Cross-Cultural Communication: Seven Tips to Prevent Miscommunication and Align Your Team
Whether you are a CEO trying to strike a deal with an important client in a foreign country, or a team member trying to get something accomplished in your own office, cultural differences often present major challenges in communication. And fluency in English doesn’t necessarily make all communications crystal clear. Even for people who speak the same language there are “cultures within cultures.” Americans, Australians, citizens of the UK and India all grew up speaking English, but accents and cultural biases can be barriers to good communication. And barriers to communication often translate into barriers in business.
The problem is, when you don’t pick up on how different cultures perceive you, you can inadvertently offend people and create resentment. Soon enough, there is a “them against us” or siloed mentality and a breakdown of communication among departments. Productivity goes down, and you can lose talent.
It doesn’t have to be this way. Here are seven tips to help you successfully defuse the landmines of relationships with other cultures — here and abroad.
- Allow time for people to process what you say. Check for understanding; clarify; ask them to rephrase what they heard.
- Read body language. Trusting your instincts will help you. Observe if the person is congruent. Do the words that come out of their mouths match their body language, voice tone, and how they truly feel ? Can you tell from their subtle body language or voice tone that are they pushing back? If you’re not sure how to “read” peoples’ non-verbal communications, a good resource is a book by British authors Allan and Barbara Pease, The Definitive Book of Body Language. (1)
- Use your mirror neurons (2). Put it another way, “When in Rome, do as the Romans do.” This means behave as those around you do; conform to the larger society; and respect the beliefs and practices of a local culture.
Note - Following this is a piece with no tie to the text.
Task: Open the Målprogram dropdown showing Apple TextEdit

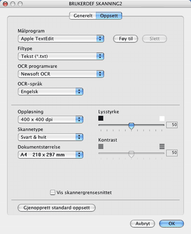Action: pos(61,39)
For example, no loud talking if a restaurant is pleasantly hush; no shorts and Hawaiian shirts in Paris or London; no eating on the street in Sweden; no interrupting, unless you are in New York where it’s somewhat acceptable.
- Avoid slang, and professional jargon like: slam-dunk, drink the Kool-Aid, landscape (competition), optics, just to name a few. My own favorite mystery words from recent meetings, (and for full disclosure, even though I have been in this country for four decades and am completely fluent, I’m native French) are: cross-pollenization, TOM (target operating model), swim lane (in a flow chart), socialize an idea, the pillars of the strategy, and line of defense. Huh?
- If you have an accent or your audience does, start slowly, give them a chance to get used to your cadence, then resume at your normal speed, no faster than 125 words per minute. Slow down! Enunciate clearly. Pause before you make an important point.
- Know yourself and your culture. Self-awareness and awareness of others are key traits of successful leaders worldwide. Erin Meyer, author of the Culture Map, (3) points out cultural traits that impact communication, such as knowing when to speak, and when to be quiet. If you come from a culture where it’s ok to speak up whenever you feel like it, observe the quiet people, and invite them to speak so you don’t miss out on good ideas.
- Skip the jokes, they are fraught with misunderstanding and a waste of time. Case in point, Chinese translators don’t even bother translating jokes. They say: “Westerner made a joke, please laugh.” Safer that way.
The best thing about cross-cultural communication is that you are never done learning. And the next best thing? Your faux pas will provide an endless source of good laughter when you reminisce. Bonne chance!